The technical effects of the present invention will be described in detail with reference to simulations.
Due to the characteristics of the BCH code, the decoding time of an ECC decoding system is long, the hardware cost is high, the problem to be solved is solved by shortening the decoding time of the ECC decoding system, the decoding time can be saved to a great extent and the performance can be improved by improving the ECC decoding control logic outside the BCH decoder besides improving the BCH internal decoding algorithm. The 16-bit parallel branch pipeline structure provided by the invention improves the decoding performance from the aspect of peripheral logic control.
When 1page data is read for decoding, the 16-bit parallel operation is used, and half of decoding time is saved compared with the 8-bit parallel operation.
In addition, for NAND FLASH with 8KB 1page, under the optimal condition, when the branch pipeline structure of the present invention is used and 1page data has no error, at least 200 clock cycles are saved compared with the common two-stage pipeline; when the spare area of NAND FLASH is not fully full and the sector is error free, the tx stage pipeline will save more clock cycles than the ibm _ chien _ tx stage pipeline. In the worst case, even if each sector in 1page data is erroneous, the same decoding speed as that of the general pipeline structure can be maintained. The combination of 16-bit parallel operation and a branch pipeline structure can greatly shorten the ECC decoding time and improve the decoding efficiency.
The implementation example is that for NAND FLASH, the 1-page capacity is 8192+448Byte, where the spare area stores valid data of 96Byte, and BCH (4200, 4096, 8) code is used to perform 16-bit parallel branch pipeline structure decoding, in the worst case, i.e. the normal two-stage pipeline structure, the decoding simulation waveform is as shown in fig. 6, and in the best case, the 1-page data decoding simulation waveform is as shown in fig. 7.

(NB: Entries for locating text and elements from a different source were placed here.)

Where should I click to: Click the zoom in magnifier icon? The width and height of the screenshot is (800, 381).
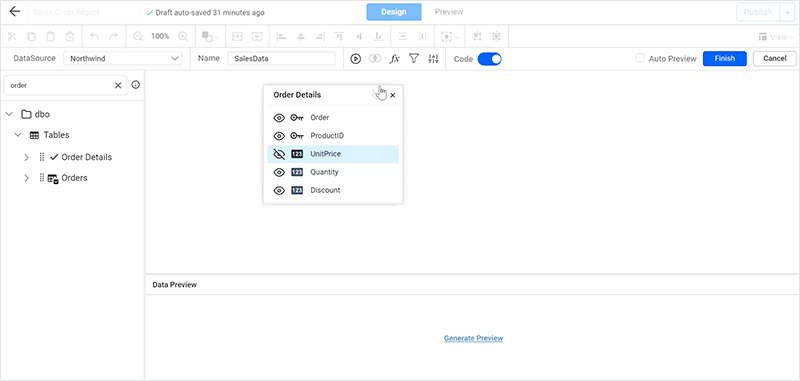(x=183, y=36)
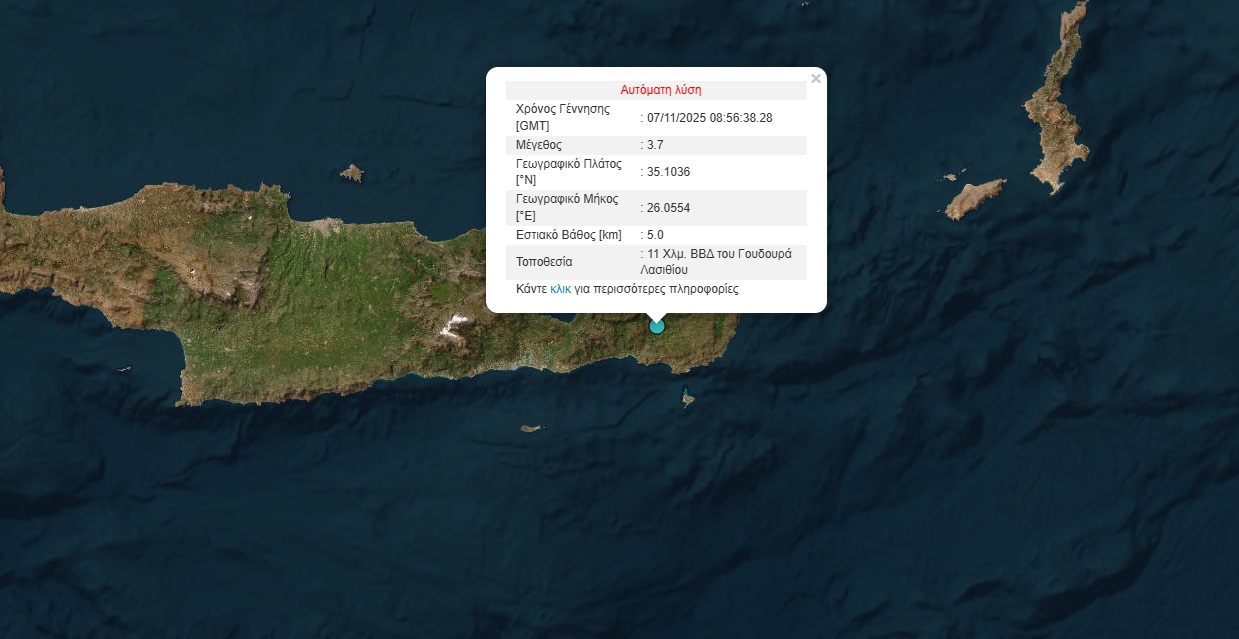The image size is (1239, 639).
Task: Click the teal earthquake epicenter marker
Action: pyautogui.click(x=657, y=325)
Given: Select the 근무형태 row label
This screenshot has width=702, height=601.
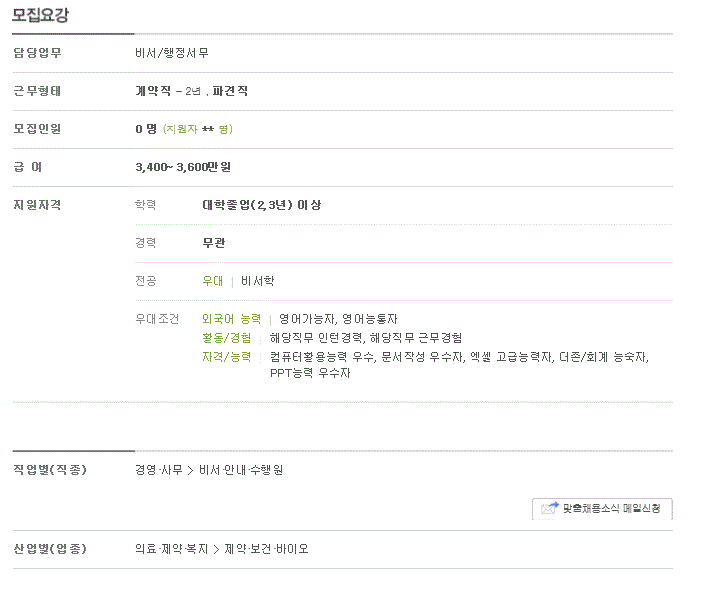Looking at the screenshot, I should [37, 91].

The branch pipeline structure ECC decoding system designed by the invention can meet the special situation of the satellite-borne switching system, and is also suitable for the design of daily or commercial NANDFLASH controllers of SLC type and MLC type and similar memory controllers.
The above description is only for the purpose of illustrating the present invention and the appended claims are not to be construed as limiting the scope of the invention, which is intended to cover all modifications, equivalents and improvements that are within the spirit and scope of the invention as defined by the appended claims.